Oh, like, a few minutes ago? And you’re sitting in a bar. Staring.

That’s so-and-so’s car.

How could anyone recognize a car as belonging to a friend when it looks like that? Like a burned-out wreck of a car? Like it’s been through a demolition derby? Who drives a car like that? Why would anyone?

And besides, the TV. Your friends never appear on TV. They’re so small-time, they’re not even. Not the slightest bit news-worthy. Your friends are just people. What an invasion of privacy. Did someone get their permission to film them?

 

To Take a Minaret

Self knows she has read Filkins before. She just knows.

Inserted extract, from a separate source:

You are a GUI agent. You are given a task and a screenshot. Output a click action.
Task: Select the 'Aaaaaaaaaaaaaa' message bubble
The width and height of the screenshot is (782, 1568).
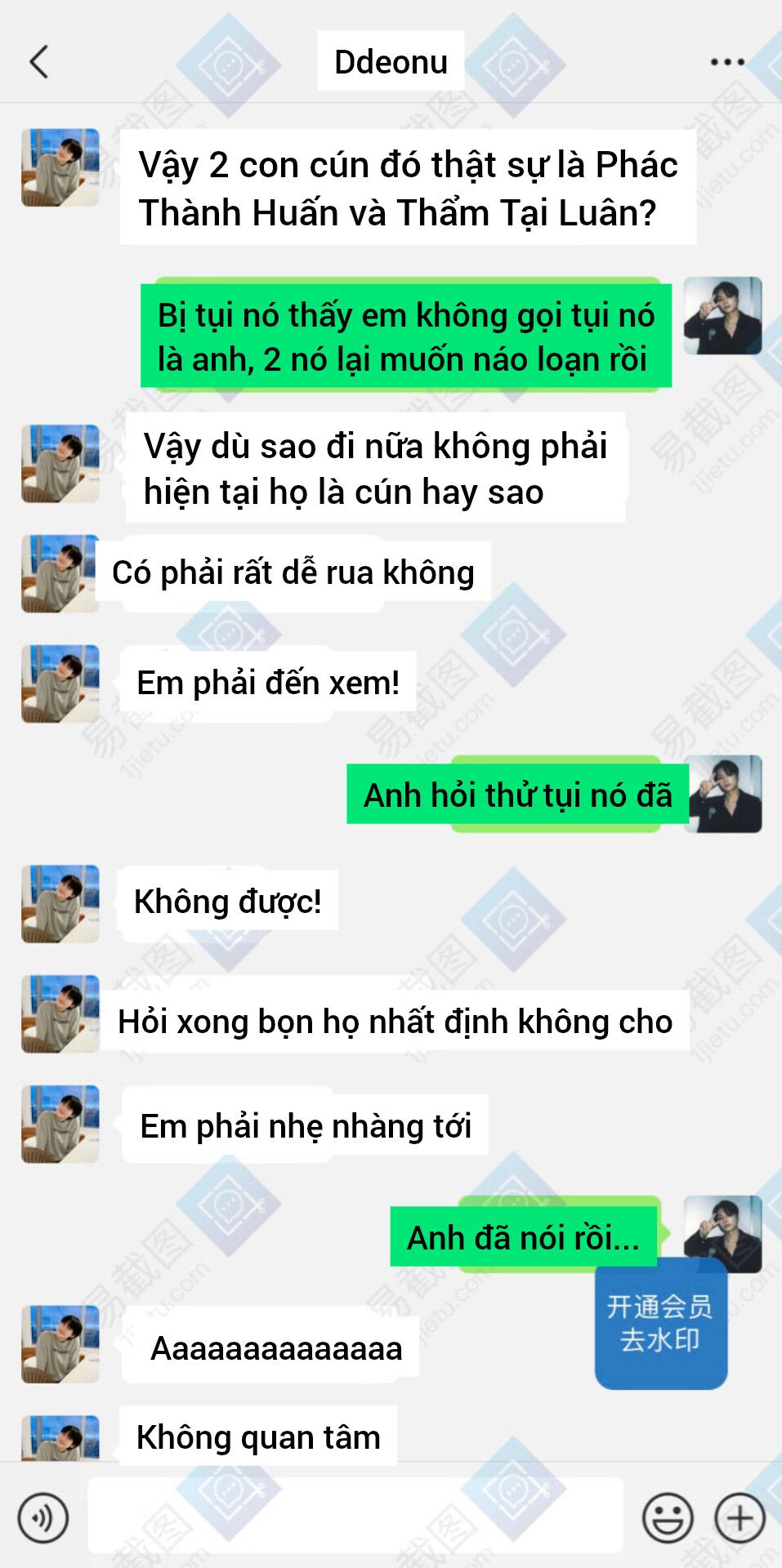click(x=271, y=1348)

There’s a book that begins with the marines blasting an AC/DC song through loudspeakers just before they try to take Falluja. That was a Filkins book, right?

She cannot tell you how exquisite his account of the battle for Falluja is: For example, the thousands of rounds of ammunition the marines use up in their (ultimately futile) attempt to take out one sniper. One sniper. Who killed one of their own.

The sniper nonchalantly retreats from the targeted building by riding away on a bicycle, unharmed. Though the marines do manage to demolish the building. Nothing is left but the struts.

Filkins and a fellow journalist decide to go into a minaret so they can take pictures, and the marines won’t let them go unaccompanied so they send two soldiers to be point guards. And the only way to the top of the tower is through a long, winding staircase. The two marines go first. And it is so quiet until, “about three-quarters of the way up,” Filkins hears a loud shot, and then a marine is falling backwards, into his colleague. And right afterwards the marines go crazy and attack the minaret: “Young and determined, up the winding stair.”

And it is suicide. Because the stairs can only accommodate one person at a time. So crack! Crack! Crack! go the shots, and one marine after another keeps falling down the stairs.

(You know what eventually happens to that minaret, right? Yup. You know)

Only a week after the battle of Falluja begins, “nearly a quarter of Bravo” company are “wounded or dead.”